From what I hear, the darker-skinned men and women of Indian society still get treated like shit, thanks to a mentality that harkens to the days of the Caste System, even though India touts itself the world's largest democratic nation. In some ways, Pakistan is more progressive than India. If you're dark-skinned and Muslim in Pakistan, you're treated better than the most light-skinned Christian member of Pakistani society. They're obsessed with religion down there, not race, unlike the rest of the world. It's only in Western societies that people seem to think religion doesn't matter. I can't think of anything that matters more, actually.
I sometimes wish I could shake some sense about this fact into the naΓ―ve minds of my Western friends. There's a growing Muslim minority in places like the provinces of Quebec and Ontario, Canada, and the state of Michigan, USA. What the Americans and Canadians don't realize is that Muslims play nice until they have the necessary population numbers, then they make war upon non-Muslims with a fervor and fury that's terrifying to behold. Instead of promoting Judeo-Christian values and democracy worldwide, Americans and Canadians continue to turn a blind eye to the hidden powers that are attacking their society from within and without. Western Muslims support non-Western Muslims in every way but Western Christians don't support Christian minorities living in places like Pakistan, Afghanistan, Syria, Egypt, Lebanon and so on. I mean, I've met crucifix-wearing white female university students who date Muslim male students from Egypt and have no idea that the persecution of Coptic Christians in Egypt is supported by Islamist clerics in their homeland. Crazy, right?
Anyhow, enough about politics. My parents and I tried our best to adjust to our new lives in Ontario. Canadian culture and society were quite confusing to us at first. Canada is a mostly Christian country where the people prefer to keep religion out of public life. A multicultural country where anti-immigrant sentiment and virulent racism are openly and unapologetically expressed most of the time.

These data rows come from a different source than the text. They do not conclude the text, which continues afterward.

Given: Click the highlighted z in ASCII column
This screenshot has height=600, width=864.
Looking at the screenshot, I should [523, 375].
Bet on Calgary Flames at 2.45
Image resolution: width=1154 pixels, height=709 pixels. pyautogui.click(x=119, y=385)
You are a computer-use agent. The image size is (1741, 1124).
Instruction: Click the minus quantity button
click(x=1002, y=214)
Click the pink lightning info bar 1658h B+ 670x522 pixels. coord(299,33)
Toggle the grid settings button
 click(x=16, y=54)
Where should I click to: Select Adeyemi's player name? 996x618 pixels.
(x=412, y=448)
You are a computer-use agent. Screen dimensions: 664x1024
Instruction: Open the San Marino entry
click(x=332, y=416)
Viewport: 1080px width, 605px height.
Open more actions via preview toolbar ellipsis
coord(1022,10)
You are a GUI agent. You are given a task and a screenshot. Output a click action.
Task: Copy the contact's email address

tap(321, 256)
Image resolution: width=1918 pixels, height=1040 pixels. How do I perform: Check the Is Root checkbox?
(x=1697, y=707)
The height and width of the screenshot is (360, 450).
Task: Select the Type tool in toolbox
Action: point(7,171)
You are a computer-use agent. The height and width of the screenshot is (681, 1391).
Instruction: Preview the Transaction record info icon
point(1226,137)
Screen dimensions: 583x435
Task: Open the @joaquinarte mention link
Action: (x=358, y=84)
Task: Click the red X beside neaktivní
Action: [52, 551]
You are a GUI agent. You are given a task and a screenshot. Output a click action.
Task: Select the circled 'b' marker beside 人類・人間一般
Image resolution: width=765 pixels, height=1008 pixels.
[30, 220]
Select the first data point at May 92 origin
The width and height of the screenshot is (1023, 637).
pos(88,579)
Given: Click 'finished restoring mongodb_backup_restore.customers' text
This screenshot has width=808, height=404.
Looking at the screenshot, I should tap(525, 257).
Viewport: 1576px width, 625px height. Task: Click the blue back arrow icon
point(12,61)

I've gotten called a "Paki bitch" while walking around with friends in the City of Toronto, Ontario. A white guy called me "Muslim scum" on the bus. If the fool had paid attention he'd notice that I wore a crucifix around my neck, the same one my mother had given me in Pakistan when I was younger. My faith in Jesus Christ has gotten me through many trials and tribulations, but Canadian racism truly tested me.